Universal Enrichment and Sequencing of DNA Modifications Using a Click-Coupled IgG-Protein A/G System

Efficient nucleic acid enrichment is pivotal for deciphering epigenetic modifications and disease biomarkers, yet current methods are constrained by insufficient specificity, poor versatility, and high costs. We developed a universal strategy named "Click-IP-Seq" by leveraging the high-affinity binding between Protein A/G and Fc region of DBCO-modified IgG. This enabled the directional conjugation of DBCO-IgG with any azide-modified nucleic acids via copper-free strain-promoted azide-alkyne cycloaddition (SPAAC) click chemistry, achieving specific capture and enrichment of modified nucleic acids.

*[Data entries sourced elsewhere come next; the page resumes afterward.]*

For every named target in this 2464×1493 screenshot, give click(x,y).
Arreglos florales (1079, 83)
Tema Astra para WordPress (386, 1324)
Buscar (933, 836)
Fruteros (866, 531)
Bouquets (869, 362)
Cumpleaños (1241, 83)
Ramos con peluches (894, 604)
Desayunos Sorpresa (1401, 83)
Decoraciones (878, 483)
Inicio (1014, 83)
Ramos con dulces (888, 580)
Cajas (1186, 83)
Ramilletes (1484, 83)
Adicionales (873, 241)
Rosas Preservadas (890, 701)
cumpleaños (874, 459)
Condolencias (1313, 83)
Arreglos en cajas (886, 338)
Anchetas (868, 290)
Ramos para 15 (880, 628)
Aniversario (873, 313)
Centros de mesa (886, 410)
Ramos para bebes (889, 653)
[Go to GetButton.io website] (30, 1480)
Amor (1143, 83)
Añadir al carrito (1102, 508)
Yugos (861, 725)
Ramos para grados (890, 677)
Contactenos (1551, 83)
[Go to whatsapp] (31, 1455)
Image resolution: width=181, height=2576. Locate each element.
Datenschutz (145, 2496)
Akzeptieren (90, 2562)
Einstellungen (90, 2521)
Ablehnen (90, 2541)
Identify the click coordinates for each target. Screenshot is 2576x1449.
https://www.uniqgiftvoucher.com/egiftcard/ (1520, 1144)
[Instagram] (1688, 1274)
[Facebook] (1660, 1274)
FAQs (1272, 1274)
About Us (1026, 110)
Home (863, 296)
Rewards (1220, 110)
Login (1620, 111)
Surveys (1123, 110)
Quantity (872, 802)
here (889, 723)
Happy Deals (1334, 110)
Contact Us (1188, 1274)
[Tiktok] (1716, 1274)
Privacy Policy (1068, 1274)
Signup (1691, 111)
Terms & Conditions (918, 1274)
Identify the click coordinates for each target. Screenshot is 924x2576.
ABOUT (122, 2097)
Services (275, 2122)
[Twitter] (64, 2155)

This method effectively enriches two major DNA modifications, 8-oxo-7,8-dihydroguanine (8-oxo-dG) and 5-hydroxymethylcytosine (5hmC), in model DNA systems. We successfully extended its application to map the genome-wide distribution of 8-oxo-dG in both cultured cells and human tissues. Furthermore, leveraging Click-IP-Seq, we conducted the first comprehensive profiling of 8-oxo-dG distribution and its associated biological functions in human colorectal carcinoma tissues. By repurposing IgG-Protein A/G interactions for DNA modification capture, this work circumvents the conventional reliance on biotin-streptavidin systems for DNA enrichment. Its cost-efficiency and modular design establish it as a viable alternative to biotin-streptavidin methods, offering utility for both fundamental epigenetic research and next-generation molecular diagnostics.